The task:
Return the part of the passage on émigré writers that begins at the words "I wasn't aware" and stops after the words "Cheney ran things.".

Extract to read:
• • • • •

Emerson was constantly taking his dick out and slapping it on the table. Henry fled to Rome where the Pope is above that sort of thing.
And émigrés do not kick a hole in the lifeboat they are clambering aboard;
sadly, some do.
they compensate for their outsider status by becoming honorary aristocrats—but aristocrats of wit and style rather than of blood and property.
There are plenty of left-wing aristocrats. But a man of wit and style might end up the Earl of Beaconsfield.
From Wilde to Tom Stoppard, Ernest Gellner to Isaiah Berlin, expatriates intent on out-Englishing the English have
confined their conversation to the weather. I find it is a mistake to dwell too much on ones relations with the Royal family even if one is the Dowager Duchess of Devonshire and thus entitled to tell the publican to kiss my black arse if he suggests I am inebriated.
resorted to humor, satire, and an acerbic vein of wit. In doing so, they become spiritually superior to the philistine middle classes who want to ship them back home.
I wasn't aware that anybody wanted to ship Stoppard or Gellner 'back home'. On the other hand, I did have a student who tried to mug Stoppard's son.
Naipaul's conservatism has been lambasted often enough, notably by postcolonial critics, though his opinion of this school of thought is not, one imagines, all that different from what Clint Eastwood's would be if he ever got wind of it.
He wasn't particularly conservative. He liked the Shiv Sena. But he also thought India would go to the dogs without the Dynasty.
Dagmar Barnouw's Naipaul's Strangers is a bravely unfashionable attempt to rescue the writer from those who accuse him of racism, chauvinism, and snobbery; and, although some might consider this as easy as defending George Bush from the charge of being parochial,
that would be difficult. He was parochial- if not the veritable village idiot. Cheney ran things.

• • • • •

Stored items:

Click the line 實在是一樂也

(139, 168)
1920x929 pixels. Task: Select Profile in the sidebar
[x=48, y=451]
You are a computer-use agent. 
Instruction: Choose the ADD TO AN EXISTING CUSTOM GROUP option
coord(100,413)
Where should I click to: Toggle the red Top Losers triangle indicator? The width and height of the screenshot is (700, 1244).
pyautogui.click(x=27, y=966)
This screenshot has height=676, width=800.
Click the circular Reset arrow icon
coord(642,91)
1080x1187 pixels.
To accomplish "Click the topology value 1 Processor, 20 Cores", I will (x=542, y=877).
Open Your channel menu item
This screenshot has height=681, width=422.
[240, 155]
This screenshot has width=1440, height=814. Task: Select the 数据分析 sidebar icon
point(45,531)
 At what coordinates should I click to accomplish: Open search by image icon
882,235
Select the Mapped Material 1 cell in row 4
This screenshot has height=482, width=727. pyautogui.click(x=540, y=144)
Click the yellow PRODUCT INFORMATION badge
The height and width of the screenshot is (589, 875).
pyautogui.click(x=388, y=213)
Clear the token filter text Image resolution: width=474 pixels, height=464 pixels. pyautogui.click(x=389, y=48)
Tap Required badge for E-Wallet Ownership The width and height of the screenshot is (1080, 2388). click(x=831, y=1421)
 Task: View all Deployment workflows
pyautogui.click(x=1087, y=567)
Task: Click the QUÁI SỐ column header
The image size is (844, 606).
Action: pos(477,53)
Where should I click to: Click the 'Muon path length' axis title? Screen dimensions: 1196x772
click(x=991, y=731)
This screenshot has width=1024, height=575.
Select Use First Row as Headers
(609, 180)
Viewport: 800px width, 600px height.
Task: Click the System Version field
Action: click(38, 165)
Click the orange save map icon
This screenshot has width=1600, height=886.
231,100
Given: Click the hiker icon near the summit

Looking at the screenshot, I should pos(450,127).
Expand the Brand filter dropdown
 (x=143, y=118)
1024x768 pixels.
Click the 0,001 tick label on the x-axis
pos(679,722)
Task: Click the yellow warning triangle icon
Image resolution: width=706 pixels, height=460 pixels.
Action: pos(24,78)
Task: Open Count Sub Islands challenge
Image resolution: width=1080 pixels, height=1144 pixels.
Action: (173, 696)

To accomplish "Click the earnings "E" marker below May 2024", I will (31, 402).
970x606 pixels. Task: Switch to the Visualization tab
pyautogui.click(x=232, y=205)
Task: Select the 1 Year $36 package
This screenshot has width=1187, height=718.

• • • • •

Answer for this exercise:
I wasn't aware that anybody wanted to ship Stoppard or Gellner 'back home'. On the other hand, I did have a student who tried to mug Stoppard's son.
Naipaul's conservatism has been lambasted often enough, notably by postcolonial critics, though his opinion of this school of thought is not, one imagines, all that different from what Clint Eastwood's would be if he ever got wind of it.
He wasn't particularly conservative. He liked the Shiv Sena. But he also thought India would go to the dogs without the Dynasty.
Dagmar Barnouw's Naipaul's Strangers is a bravely unfashionable attempt to rescue the writer from those who accuse him of racism, chauvinism, and snobbery; and, although some might consider this as easy as defending George Bush from the charge of being parochial,
that would be difficult. He was parochial- if not the veritable village idiot. Cheney ran things.